===== ИСХОДНЫЙ ТЕКСТ =====

Озарение Валерия Зорькина: России нужна стратегия солидарности

ПолитикаСобытия

Единственно правильный выбор – стратегия, основанная на укреплении цивилизационной идентичности России …

Как соединить, казалось бы, несоединимое – политические формы солидарности, «очищенные от сакральности» и присущие западному менталитету, которые зачастую механически переносятся на российскую почву, и солидарность, основанную на чувстве высшей справедливости и соборном восприятии мира, которая растворена в великой русской культуре и свойственная всей Русской цивилизации? С этим вопросом, по сути, обратился недавно председатель Конституционного суда В.Д. Зорькин к гражданам России в статье «Буква и дух Конституции».

Статья вышла, когда уже была поставлена последняя точка в нашей коллективной монографии «Цивилизационное развитие России», посвященной 25-летию Всемирного Русского Народного Собора. В заключительной части книги анализируется природа человеческой солидарности, поскольку сама локальная цивилизация, и союз (со-бытие) цивилизаций могут быть рассмотрены как высшая форма солидарности. Подходы, предложенные Зорькиным, показались настолько своевременными, что потребовали вернуться к работе и внести коррективы.

=====

- СПИСОК ЗАДАНИЙ:
1. Перепишите из текста о статье Зорькина фрагмент от «Статья вышла, когда» до «и внести коррективы.».
2. Какому юбилею посвящена коллективная монография «Цивилизационное развитие России», упомянутая в тексте о статье Зорькина?

===== ПОКАЗАННЫЙ МАТЕРИАЛ =====

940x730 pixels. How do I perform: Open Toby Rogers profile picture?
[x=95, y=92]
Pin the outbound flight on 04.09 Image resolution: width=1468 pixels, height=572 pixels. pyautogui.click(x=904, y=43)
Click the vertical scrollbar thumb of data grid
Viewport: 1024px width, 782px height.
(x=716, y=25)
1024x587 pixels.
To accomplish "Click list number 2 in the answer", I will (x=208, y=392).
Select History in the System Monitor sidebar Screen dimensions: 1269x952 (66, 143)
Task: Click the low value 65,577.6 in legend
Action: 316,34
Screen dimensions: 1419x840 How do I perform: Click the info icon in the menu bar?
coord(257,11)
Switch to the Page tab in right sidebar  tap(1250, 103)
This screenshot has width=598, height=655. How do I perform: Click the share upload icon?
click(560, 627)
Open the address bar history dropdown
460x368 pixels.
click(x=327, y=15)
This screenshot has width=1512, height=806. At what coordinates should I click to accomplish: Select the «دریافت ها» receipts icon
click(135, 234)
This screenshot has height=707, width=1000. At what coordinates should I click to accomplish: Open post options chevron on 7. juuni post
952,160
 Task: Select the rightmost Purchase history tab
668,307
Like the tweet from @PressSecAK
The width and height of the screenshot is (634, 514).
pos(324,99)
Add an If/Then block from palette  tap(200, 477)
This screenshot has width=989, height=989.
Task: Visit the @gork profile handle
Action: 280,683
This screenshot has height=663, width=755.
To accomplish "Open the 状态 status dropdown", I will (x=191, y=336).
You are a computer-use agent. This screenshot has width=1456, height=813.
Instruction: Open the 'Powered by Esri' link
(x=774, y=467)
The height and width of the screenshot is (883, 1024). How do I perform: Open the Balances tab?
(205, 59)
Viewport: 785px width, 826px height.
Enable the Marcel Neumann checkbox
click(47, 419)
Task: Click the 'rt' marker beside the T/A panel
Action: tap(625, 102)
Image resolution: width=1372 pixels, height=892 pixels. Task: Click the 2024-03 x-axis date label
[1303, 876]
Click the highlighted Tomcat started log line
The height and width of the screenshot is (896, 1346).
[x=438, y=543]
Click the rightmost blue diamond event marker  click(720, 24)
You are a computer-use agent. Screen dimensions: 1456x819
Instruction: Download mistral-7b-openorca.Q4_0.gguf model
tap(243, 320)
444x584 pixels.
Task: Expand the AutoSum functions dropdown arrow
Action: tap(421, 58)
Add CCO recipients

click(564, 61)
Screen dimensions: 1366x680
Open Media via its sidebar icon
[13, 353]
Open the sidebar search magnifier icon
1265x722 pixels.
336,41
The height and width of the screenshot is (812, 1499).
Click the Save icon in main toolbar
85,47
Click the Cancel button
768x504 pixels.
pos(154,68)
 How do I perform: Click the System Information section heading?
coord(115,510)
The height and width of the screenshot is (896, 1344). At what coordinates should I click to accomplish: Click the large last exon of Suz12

=====

- ОТВЕТЫ ПО ПОРЯДКУ:
1.
Статья вышла, когда уже была поставлена последняя точка в нашей коллективной монографии «Цивилизационное развитие России», посвященной 25-летию Всемирного Русского Народного Собора. В заключительной части книги анализируется природа человеческой солидарности, поскольку сама локальная цивилизация, и союз (со-бытие) цивилизаций могут быть рассмотрены как высшая форма солидарности. Подходы, предложенные Зорькиным, показались настолько своевременными, что потребовали вернуться к работе и внести коррективы.

2. 25-летию Всемирного Русского Народного Собора.